* [YOUR INSTRUCTIONS] From the line containing "Task: Click the circular refresh arrow icon" to the final line of the entries, every line is to be reproduced exactly; no other line belongs in the output.

+++ DATA TO USE

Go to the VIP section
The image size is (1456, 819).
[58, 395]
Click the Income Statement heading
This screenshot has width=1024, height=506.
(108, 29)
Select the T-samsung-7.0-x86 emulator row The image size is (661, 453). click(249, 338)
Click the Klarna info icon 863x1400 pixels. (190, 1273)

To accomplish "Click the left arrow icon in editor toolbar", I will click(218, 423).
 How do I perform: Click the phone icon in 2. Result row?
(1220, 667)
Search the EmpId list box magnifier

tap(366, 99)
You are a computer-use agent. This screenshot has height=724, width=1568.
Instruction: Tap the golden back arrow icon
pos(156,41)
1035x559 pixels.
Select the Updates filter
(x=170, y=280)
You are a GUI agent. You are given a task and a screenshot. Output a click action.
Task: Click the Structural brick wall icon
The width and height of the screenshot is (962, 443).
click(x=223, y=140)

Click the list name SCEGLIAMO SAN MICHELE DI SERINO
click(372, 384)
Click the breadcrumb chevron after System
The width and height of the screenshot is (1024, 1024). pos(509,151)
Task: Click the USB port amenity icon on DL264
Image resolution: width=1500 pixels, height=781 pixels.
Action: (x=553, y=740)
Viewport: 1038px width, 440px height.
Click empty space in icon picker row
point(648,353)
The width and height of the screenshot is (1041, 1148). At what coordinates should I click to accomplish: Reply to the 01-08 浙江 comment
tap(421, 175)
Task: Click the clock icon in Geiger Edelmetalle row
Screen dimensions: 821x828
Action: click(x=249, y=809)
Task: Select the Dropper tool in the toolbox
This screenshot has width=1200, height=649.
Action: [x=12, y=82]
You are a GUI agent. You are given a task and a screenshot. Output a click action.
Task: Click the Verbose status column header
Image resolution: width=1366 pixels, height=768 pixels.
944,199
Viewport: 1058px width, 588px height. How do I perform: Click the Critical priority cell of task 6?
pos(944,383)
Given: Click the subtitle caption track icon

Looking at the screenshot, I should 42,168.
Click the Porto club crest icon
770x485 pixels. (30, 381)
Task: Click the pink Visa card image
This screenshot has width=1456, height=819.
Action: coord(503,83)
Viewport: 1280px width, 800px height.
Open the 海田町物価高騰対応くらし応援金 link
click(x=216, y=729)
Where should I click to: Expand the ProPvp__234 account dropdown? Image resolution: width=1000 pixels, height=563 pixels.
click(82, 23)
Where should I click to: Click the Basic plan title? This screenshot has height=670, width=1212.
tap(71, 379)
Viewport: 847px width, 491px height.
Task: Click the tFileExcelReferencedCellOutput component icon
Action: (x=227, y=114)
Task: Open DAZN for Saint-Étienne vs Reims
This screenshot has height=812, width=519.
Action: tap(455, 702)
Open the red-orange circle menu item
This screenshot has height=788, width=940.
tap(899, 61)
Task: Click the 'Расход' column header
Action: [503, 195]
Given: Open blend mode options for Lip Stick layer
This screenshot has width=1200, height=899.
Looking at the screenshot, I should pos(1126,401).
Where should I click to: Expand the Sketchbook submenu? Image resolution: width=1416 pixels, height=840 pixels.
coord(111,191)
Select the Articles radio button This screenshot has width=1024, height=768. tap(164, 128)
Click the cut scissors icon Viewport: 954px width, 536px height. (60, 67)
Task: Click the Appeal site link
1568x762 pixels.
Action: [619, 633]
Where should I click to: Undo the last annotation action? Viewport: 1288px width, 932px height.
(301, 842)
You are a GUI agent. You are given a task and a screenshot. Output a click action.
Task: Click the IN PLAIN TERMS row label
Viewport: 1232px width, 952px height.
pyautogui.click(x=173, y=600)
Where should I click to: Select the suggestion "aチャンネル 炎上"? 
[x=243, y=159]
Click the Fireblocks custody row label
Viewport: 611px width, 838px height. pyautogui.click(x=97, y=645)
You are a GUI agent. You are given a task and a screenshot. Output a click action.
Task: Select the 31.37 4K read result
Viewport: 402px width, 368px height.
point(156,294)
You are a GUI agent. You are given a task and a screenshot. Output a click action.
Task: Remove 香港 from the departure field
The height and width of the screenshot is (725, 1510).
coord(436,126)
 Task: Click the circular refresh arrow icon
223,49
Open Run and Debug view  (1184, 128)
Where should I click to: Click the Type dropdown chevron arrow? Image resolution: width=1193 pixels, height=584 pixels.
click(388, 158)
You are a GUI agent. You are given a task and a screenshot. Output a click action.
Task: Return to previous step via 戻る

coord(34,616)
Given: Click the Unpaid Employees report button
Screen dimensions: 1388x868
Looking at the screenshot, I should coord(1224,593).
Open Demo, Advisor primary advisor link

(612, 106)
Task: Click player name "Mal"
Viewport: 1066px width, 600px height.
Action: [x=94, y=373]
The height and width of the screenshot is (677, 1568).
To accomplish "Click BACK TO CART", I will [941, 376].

++++++

* [WRITTEN ANSWER]
 Task: Click the circular refresh arrow icon
223,49
Open Run and Debug view  (1184, 128)
Where should I click to: Click the Type dropdown chevron arrow? Image resolution: width=1193 pixels, height=584 pixels.
click(388, 158)
You are a GUI agent. You are given a task and a screenshot. Output a click action.
Task: Return to previous step via 戻る

coord(34,616)
Given: Click the Unpaid Employees report button
Screen dimensions: 1388x868
Looking at the screenshot, I should coord(1224,593).
Open Demo, Advisor primary advisor link

(612, 106)
Task: Click player name "Mal"
Viewport: 1066px width, 600px height.
Action: [x=94, y=373]
The height and width of the screenshot is (677, 1568).
To accomplish "Click BACK TO CART", I will [941, 376].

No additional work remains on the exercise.